Document extract:
=======

Thursday, July 8, 2010

The State of Education

Sooner or later, I fear that there's another bubble that's going to burst, and it's the private education system in the US.  I don't claim to know how it's going to burst, or (more importantly) when it's going to burst, but the cost of a private, higher-level education is simply becoming untenable.

Cost to attend one academic year at Harvard (including tuition, room, board, and fees) for 2010:
$50,724. 

The median household income (for 2008, the latest data I could find):
$52,029.

Tuition costs have been rising at about twice the rate of inflation since 1995.

The above image is borrowed from the FinancialAid.org site, a great repository of information like this.  Wikipedia also has a discussion about the inflation of college tuition, although it's a little harder to digest.

I could rant for hours about how the system of financial aid is fundamentally flawed (it's treating the symptom, not the problem, and it's just using taxpayer dollars to extend the joyride), but maybe that's better saved for another post.  This post is actually meant to have a positive note to it.

=======

[Stored entries]
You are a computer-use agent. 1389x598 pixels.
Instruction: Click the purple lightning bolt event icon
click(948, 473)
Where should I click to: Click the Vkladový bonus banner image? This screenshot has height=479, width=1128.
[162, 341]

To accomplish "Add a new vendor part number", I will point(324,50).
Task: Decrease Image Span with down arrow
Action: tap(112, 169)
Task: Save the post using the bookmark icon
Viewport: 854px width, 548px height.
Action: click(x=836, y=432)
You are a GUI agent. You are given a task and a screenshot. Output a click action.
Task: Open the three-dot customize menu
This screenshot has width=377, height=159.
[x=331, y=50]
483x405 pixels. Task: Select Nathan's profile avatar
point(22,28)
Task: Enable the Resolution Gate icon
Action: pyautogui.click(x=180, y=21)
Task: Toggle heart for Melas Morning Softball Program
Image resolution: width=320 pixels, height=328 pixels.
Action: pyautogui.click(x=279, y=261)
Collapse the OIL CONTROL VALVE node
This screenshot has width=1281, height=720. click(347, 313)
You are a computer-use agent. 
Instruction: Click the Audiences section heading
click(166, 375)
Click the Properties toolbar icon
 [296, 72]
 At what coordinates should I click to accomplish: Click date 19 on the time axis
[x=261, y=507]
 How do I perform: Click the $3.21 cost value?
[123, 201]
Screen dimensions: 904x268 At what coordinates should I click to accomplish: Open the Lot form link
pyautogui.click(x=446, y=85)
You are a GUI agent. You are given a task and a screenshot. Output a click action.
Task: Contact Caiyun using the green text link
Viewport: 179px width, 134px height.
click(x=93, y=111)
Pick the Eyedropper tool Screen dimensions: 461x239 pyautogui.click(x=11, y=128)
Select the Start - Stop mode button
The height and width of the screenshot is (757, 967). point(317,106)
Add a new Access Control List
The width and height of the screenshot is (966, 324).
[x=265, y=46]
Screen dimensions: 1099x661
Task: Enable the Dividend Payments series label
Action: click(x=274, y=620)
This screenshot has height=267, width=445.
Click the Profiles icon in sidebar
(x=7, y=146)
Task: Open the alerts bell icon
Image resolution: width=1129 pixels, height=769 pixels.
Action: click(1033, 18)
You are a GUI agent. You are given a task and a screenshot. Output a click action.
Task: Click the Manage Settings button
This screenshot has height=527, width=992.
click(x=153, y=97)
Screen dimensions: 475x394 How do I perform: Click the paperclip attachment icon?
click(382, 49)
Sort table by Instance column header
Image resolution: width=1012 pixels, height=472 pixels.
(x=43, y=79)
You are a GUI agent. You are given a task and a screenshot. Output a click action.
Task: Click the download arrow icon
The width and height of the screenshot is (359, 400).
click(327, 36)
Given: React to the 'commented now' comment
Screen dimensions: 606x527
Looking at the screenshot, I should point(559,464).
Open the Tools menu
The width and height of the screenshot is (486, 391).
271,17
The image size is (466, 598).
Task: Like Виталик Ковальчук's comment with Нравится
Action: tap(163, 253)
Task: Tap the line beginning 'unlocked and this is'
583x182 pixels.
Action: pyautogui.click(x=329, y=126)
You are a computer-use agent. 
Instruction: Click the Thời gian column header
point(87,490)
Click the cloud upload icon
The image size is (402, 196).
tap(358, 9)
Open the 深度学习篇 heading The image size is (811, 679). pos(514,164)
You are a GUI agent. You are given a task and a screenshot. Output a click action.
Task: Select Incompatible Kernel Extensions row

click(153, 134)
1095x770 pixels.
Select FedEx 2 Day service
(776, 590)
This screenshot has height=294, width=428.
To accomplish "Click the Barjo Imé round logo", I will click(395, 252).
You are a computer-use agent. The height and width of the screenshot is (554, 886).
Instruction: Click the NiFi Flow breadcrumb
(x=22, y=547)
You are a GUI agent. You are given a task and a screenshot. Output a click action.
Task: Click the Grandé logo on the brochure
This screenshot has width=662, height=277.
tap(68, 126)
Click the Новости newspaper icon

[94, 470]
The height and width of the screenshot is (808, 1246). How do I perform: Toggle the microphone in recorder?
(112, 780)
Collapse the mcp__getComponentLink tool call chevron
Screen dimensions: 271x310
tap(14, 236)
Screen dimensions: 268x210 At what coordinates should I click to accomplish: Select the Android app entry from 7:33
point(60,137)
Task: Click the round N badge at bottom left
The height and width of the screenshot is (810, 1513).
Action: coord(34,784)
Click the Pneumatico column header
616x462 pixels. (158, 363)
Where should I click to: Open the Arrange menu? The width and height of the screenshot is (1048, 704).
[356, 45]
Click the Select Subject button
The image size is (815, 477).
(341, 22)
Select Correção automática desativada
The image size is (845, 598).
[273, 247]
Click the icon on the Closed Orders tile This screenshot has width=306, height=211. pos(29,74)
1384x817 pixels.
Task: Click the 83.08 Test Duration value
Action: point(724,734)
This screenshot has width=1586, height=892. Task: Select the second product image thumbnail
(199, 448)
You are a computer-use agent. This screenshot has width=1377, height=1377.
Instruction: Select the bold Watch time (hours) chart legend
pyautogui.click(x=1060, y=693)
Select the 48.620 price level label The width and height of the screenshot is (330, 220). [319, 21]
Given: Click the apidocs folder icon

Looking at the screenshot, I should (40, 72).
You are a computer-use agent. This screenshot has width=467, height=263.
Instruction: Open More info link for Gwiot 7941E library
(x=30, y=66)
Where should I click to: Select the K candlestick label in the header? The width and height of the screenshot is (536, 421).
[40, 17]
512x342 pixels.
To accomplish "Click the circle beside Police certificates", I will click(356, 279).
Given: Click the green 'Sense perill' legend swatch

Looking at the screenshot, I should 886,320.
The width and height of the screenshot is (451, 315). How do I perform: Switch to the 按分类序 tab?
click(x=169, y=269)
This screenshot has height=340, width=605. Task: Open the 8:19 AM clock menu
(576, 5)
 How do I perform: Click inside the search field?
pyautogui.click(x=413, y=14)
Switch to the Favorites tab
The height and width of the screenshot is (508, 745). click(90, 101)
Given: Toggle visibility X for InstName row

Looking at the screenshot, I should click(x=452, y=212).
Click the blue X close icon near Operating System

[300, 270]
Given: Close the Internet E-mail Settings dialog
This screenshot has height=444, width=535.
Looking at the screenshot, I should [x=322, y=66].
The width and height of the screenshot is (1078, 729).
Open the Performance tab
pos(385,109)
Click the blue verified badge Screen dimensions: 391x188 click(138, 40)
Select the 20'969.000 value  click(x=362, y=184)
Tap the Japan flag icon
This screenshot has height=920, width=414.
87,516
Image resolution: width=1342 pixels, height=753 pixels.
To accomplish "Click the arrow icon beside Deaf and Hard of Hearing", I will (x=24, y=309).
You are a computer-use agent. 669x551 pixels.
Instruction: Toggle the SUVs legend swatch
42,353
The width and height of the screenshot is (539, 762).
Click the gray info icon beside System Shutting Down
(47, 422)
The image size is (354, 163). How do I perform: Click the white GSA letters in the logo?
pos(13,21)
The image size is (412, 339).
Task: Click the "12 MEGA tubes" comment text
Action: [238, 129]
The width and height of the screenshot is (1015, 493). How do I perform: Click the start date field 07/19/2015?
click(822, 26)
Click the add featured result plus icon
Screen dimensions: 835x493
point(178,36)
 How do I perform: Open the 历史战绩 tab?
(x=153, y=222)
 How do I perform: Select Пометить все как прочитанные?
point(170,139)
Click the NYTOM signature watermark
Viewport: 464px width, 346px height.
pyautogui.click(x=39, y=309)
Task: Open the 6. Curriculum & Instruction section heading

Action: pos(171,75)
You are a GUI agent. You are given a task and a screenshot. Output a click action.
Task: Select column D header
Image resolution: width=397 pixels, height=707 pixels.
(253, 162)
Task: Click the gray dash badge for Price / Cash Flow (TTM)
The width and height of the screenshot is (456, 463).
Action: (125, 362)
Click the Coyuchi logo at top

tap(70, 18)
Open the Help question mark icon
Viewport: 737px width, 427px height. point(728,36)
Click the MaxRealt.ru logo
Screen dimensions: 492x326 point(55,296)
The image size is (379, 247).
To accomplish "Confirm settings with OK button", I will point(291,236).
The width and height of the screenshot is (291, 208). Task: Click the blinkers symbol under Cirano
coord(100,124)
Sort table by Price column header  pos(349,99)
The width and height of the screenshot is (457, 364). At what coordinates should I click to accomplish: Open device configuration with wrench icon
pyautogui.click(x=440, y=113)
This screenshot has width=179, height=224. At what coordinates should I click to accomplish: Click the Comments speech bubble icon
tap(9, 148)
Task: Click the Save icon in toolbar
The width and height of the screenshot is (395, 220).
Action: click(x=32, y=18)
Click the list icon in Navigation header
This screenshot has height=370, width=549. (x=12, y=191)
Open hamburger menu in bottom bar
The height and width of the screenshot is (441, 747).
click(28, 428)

=======

Exercises:
A: In the post on education costs, what was the 2010 cost of one academic year at Harvard, and what did that figure include?
B: Carry on the post about the cost of private higher education, beginning right after its last sentence.
The rows above are separate material and have no connection to the text.

Task responses:
A: It was $50,724, including tuition, room, board, and fees.

B:
So, in that light, this guy is my hero.  Sal Khan has endeavored to place over 1,400 "lectures" on a website, all in 10 minute chunks that can be downloaded via YouTube.  The topics over everything from biology (Adenosine Triphosphate; The Kidney and Nephron) to Chemistry (Gibbs Free Energy; Galvanic Cells) to Finance (Collateralized Debt Obligations; Treasuries).  I've watched a few on LaPlace Transforms and on Probability and the binomial distribution, and they Don't Suck.  The writing is a bit like chicken scratch, he sounds like my friend Jamie, and I'm pretty sure I would go at LaPlace transforms a bit differently, but the message is there, clear, unambiguous, and readily digestible by the unwashed masses.  For free.  And if you didn't follow something, it's easy to rewind and go back.  This is appealing, and I know I need to brush up on my statistics.

The advantage that universities provide today is that you get a certificate of completion, otherwise known as a diploma.  If an interviewee is in front of me who has just graduated from Penn State University with a degree in aerospace engineering with a 3.4 GPA, I have a pretty good clue of his abilities, his work ethic, and his ability to learn.  I have no such insight into someone who has "completed 700 courses of the Khan Academy."

But I would love to be like Sal: take a few subjects, spend an hour or two brushing up on them from various (unintelligible) textbooks, think on it for a bit, and then assemble a few 10 minute lectures.  To me, that sounds like a tremendous amount of fun, and would be rewarding .... although, there wouldn't be much personal interaction.  I'm pretty sure I could do better than most (but not all) of my college professors.  But to do 1,400 of them?  Wow; that's an impressive feat.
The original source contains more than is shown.